Le président turc Erdogan dénonce le "virus" Etat islamique (EI)

Le président islamo-conservateur turc Recep Tayyip Erdogan a dénoncé mercredi, dans des propos d'une rare fermeté, les agissements du groupe jihadiste Etat islamique (EI) en Syrie et en Irak, le qualifiant de "virus" destructeur pour la communauté musulmane.

"Daesh (l'acronyme arabe de l'EI) est un virus destiné à diviser et à détruire l'Oumma (la communauté des musulmans)", a déclaré M. Erdogan lors d'une conférence de presse conjointe avec son homologue irakien Fouad Massoum.

"Ce virus peut se propager de cette région à d'autres régions", a renchéri M. Massoum en reprenant la même image que son hôte. "Les pays de cette région ont une grande responsabilité", a-t-il ajouté.

La Turquie s'est vu souvent reprocher ces derniers mois de ne pas s'impliquer suffisamment dans la lutte contre les jihadistes, qui occupent de larges pans des territoires syrien et irakien le long de sa frontière sud.

"Une stratégie internationale est essentielle pour éradiquer cette mouvance. Même si nous parvenons à détruire Daesh, un autre groupe émergera sous un autre nom", a ajouté le chef de l'Etat turc. "D'où viennent ses armes, ses moyens? Nous devons nous concentrer là-dessus", a-t-il insisté devant son hôte.

Le régime turc a été à de nombreuses reprises lui-même accusé de soutenir les groupes rebelles les plus radicaux hostiles au régime du président syrien Bachar al-Assad, sa bête noire, y compris l'EI. Ankara a toujours nié ces allégations.

Sous la pression des critiques de ses alliés occidentaux, la Turquie a récemment renforcé les contrôles à ses frontières pour tenter de ralentir le flux des combattants étrangers, notamment européens, qui rejoignent les groupes jihadistes par son territoire.

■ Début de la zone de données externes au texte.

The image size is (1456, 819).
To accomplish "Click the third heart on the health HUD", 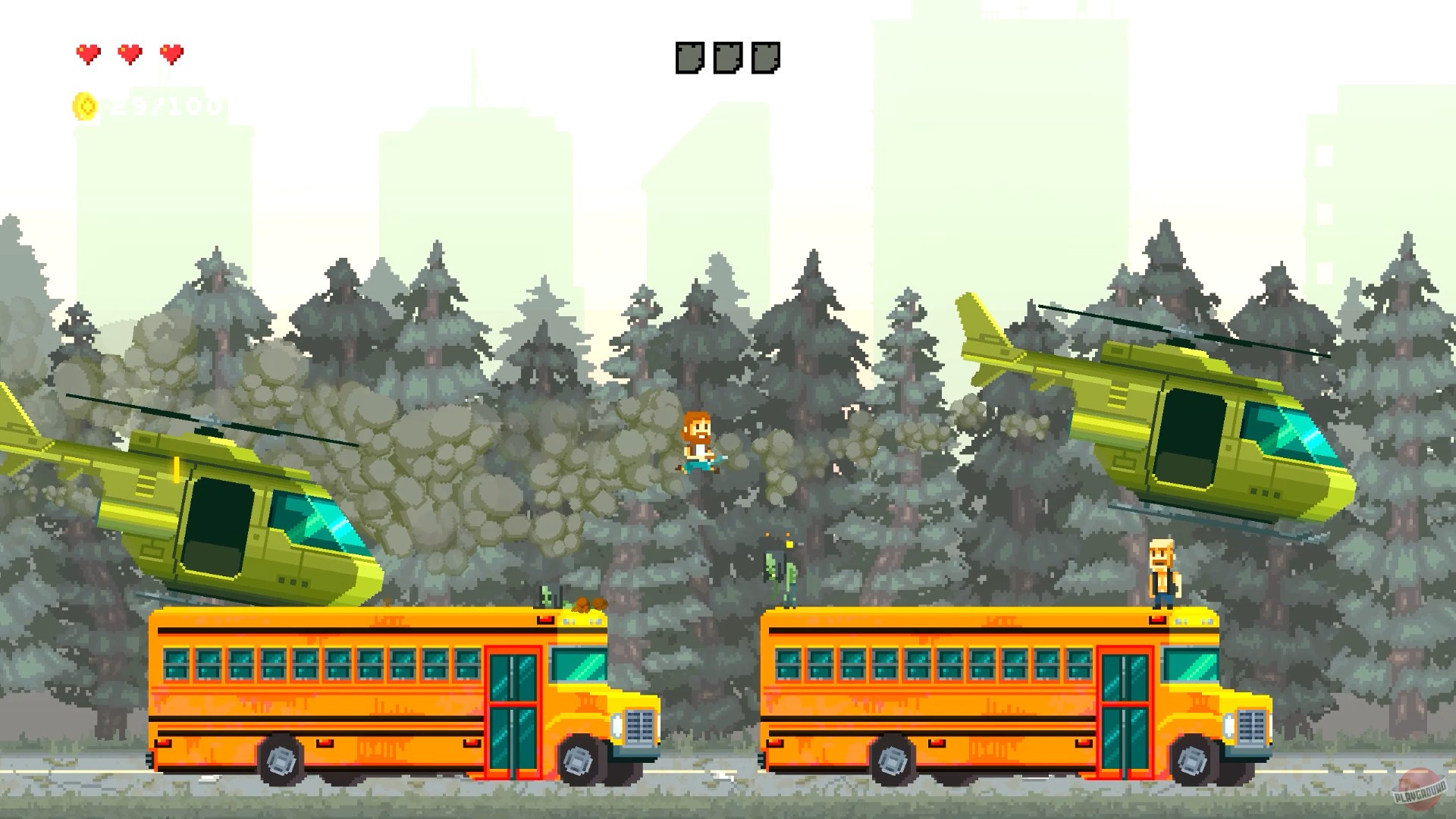I will 173,54.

Son ministre des Affaires étrangères Mevlut Cavusoglu a indiqué mardi, lors d'une visite aux Etats-Unis, que son pays avait placé sur sa liste d'interdiction d'entrée sur son sol un total de 12.800 personnes soupçonnées de vouloir rallier les rangs de l'EI.

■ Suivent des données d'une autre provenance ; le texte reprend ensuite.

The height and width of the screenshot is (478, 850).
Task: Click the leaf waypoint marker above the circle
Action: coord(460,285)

Le Premier ministre Ahmet Davutoglu a souligné de son côté la difficulté de la tâche qui incombe à son pays. "Il est facile de critiquer la Turquie depuis des capitales qui ne sont pas voisines d'un pays comme la Syrie où se déroule une guerre civile", a-t-il déclaré après un entretien avec le Premier ministre australien Tony Abbott.

M. Abbott a jugé que la Turquie faisait "de son mieux" dans la lutte contre l'EI.